Chemistry and magnetic susceptibility

Table 185 lists soils and their analytical data according to period. Soils are acid (pH, mean 5.4, min. 4.5, max. 6.8, std dev. 0.578, n=17). Amounts of relic organic matter are variable, but generally low to moderate (%LOI, mean 5.3%, min. 1.2%, max. 8.4%, std dev. 0.578, n=25). MS is also strongly variable across the site (MS x 10-8 SI Kg-1, mean 69, min. 8, max. 302, std dev. 69.880, n=25), while amounts of phosphate are generally moderately high (ppm P2O5OI, mean 2100, min. 550, max. 3480, std dev. 803.196, n=25). P ratios are mainly enhanced (P ratio, mean 1.8, min. 1.2, max. 3.4, std dev. 0.612, n=25). According to our present database, levels of phosphate are generally in the range of 'occupation' soils, with P ratios commonly indicative of inputs of organic phosphate, such as dung (Engelmark and Linderholm 1996; Macphail et al. 2000).

Figure 691: Elms Farm, Phosphate and MS by area
Figure 692: Elms Farm, Phosphate and MS, by period

When %LOI, Phosphate and MS were plotted according to area or period, no particular patterns emerged (e.g. Figures 691 and 692), but the sample number is very small. Data more commonly reflects context and the microfacies groupings as identified below, because samples were selectively collected to aid the characterisation of specific contexts.

The request: Resume the passage on soil chemistry and magnetic susceptibility at Elms Farm, picking up after its final sentence.

Recorded information:
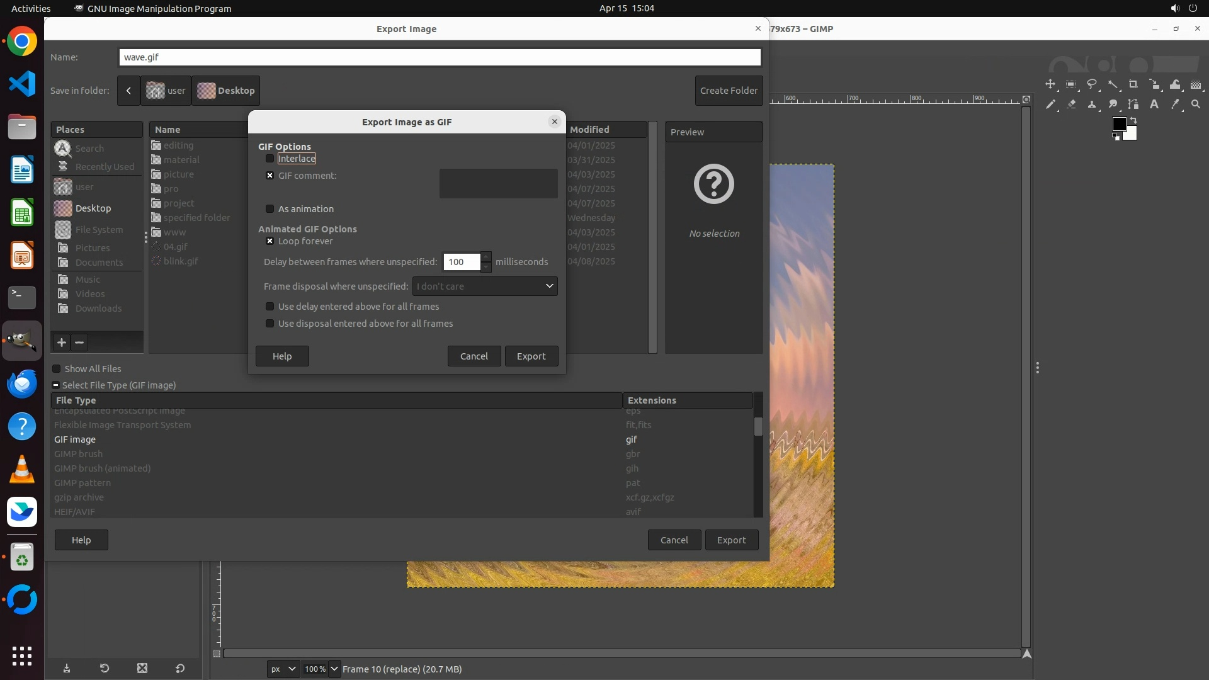Select the Color Picker eyedropper tool
1209x680 pixels.
(1175, 105)
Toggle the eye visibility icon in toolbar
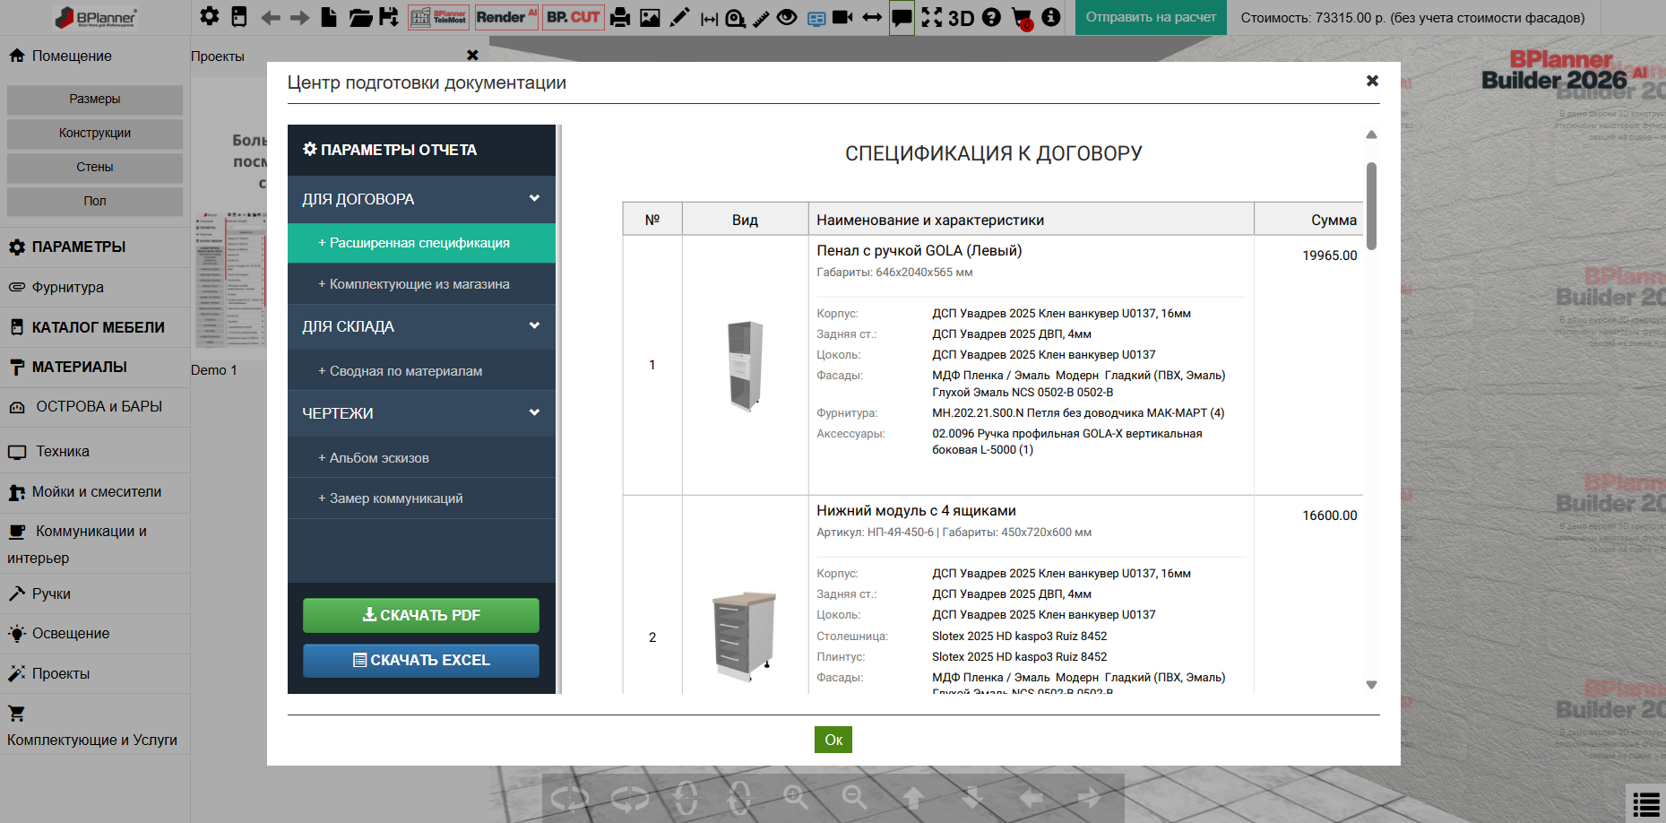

Result of the task:
Soil micromorphology, magnetic susceptibility and chemical data are combined to identify microfacies at Elms Farm. In the case of sample M6, microprobe and FTIR studies also contribute. In the context of geoarchaeology, we can define facies, a term used in both natural history and geology, as the general aspect of an assembly of geoarchaeological data characteristic of a particular activity, context, locality and/or period (Courty 2001). At Elms Farm, field and laboratory data, along with archaeological context, permitted the identification of six main microfacies and their variants (microfacies types [MFT] 1a-1c, 2, 3, 4a-4c, 5 and 6).

Figure 689: Microfacies types, 1a-d

Microfacies types 1a-1c. These are the typical Period 2 brown (7.5YR5/4) sandy fills that occur in Area J. They are some 300mm thick deposits occurring under Roman gravel surfaces, and above Iron Age/natural sands and gravels (Table 184) (.xlsx). These 'dark fine' fills although dominated by sand-size quartz, also contain few stone-size flint (gravel). Also present are obvious wood charcoal and the remains of abundant fine organic matter, which is mixed with silt-size quartz, phytoliths and diatoms (Figure 689 1a, 1c and 1d). Fragments of animal scat and likely human coprolitic material that are autofluorescent under UVL, also occur throughout. Other small inclusions are >2mm long pieces of articulated phytoliths set in an amorphous yellowish cement. Amorphous yellowish-brown void infills and coatings are also present. MFT 1 is also characterised by rare to occasional dark-coloured dusty clay coatings.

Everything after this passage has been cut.